The empty type. A type with zero values. Cardinality 0. It’s the additive identity: A + empty ≅ A, because |A| + 0 = |A|. You’ll rarely write a value of this type — you can’t, there aren’t any — but it shows up as the return type of functions that don’t return (exit, infinite loops, raising exceptions in pure settings). A function of type A -> empty is one that takes an A and cannot possibly return normally, and the type system knows it.

Algebraic identities

Now the move. Identities you learned in middle school just work on types, because they’re literally the same identities over the same kind of arithmetic:

  • A × (B + C) ≅ (A × B) + (A × C) — distribution. A pair of an A with either-a-B-or-a-C is the same as either-(a-pair-of-A-and-B)-or-(a-pair-of-A-and-C). Cardinalities: |A|·(|B|+|C|) = |A|·|B| + |A|·|C|. ✓
  • A^(B+C) ≅ A^B × A^C — a function from a sum is the same as a pair of functions, one per case. This is what pattern matching is. Cardinalities: |A|^(|B|+|C|) = |A|^|B| · |A|^|C|. ✓
  • (A^B)^C ≅ A^(B×C) — currying. A function returning a function is the same as a function of two arguments. Cardinalities: (|A|^|B|)^|C| = |A|^(|B|·|C|). ✓

The ≅ symbol is “isomorphic to” — there’s a lossless, invertible translation between values of the two types. Not “equal,” because the types are syntactically distinct, but interchangeable in any way that matters. When you see two ML programmers debating whether to use a pair of options or an option of a pair, this is what they’re arguing about: which side of an isomorphism is more readable, since they’re operationally the same.

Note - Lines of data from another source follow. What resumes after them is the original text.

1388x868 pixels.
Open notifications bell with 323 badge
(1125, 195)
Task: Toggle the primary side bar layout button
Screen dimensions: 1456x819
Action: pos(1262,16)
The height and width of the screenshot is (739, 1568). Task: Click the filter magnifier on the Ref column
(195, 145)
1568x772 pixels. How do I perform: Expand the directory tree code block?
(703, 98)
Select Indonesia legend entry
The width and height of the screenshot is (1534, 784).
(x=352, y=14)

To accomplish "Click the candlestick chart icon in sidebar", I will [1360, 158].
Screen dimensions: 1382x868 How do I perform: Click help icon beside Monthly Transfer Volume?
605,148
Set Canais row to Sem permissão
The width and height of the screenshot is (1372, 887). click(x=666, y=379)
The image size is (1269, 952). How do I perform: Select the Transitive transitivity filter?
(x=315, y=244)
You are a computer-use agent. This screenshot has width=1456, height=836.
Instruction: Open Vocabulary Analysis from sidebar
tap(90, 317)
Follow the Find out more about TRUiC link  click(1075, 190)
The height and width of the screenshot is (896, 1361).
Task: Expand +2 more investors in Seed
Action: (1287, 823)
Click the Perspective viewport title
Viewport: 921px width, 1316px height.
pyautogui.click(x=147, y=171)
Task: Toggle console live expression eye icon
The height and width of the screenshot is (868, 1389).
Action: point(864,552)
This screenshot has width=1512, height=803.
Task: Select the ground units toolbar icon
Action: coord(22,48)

When an ML programmer says “make illegal states unrepresentable,” they mean: use the algebra above to construct a type whose cardinality equals exactly the number of legal states in your domain. No more, no fewer. The whole discipline is counting.

Systems lens, first pass

You’re going to want to know: does this algebra cost anything at runtime? Mostly no. A product is a struct. A sum is a tagged union — typically one word of tag, plus enough space for the largest variant’s payload (with caveats per implementation we’ll cover when we get to the ISA). A function is a code pointer plus a closure environment. The algebra is mostly a compile-time bookkeeping discipline with predictable runtime shapes. The portals are free; what’s behind them costs what you’d expect.

There’s one cost worth flagging now: sums force a tag check at every match site. On a modern branch predictor with a closed enumeration of cases, this is essentially free in steady-state hot loops. But if you’re writing the kind of code where a mispredicted branch matters — packet processing inner loops, DSP — you’ll want to know which sums in your hot path compile to what. The ISA chapters will give you the tools to find out.

What this chapter committed to

A vocabulary. Type, value, cardinality. Four operators: product, sum, function, unit-and-empty. The algebraic identities that connect them. The principle that ML’s design discipline reduces to counting. The hint that this algebra will have a direct, surprisingly cheap, hardware story.

The next chapter introduces the operation that consumes sums for breakfast: pattern matching.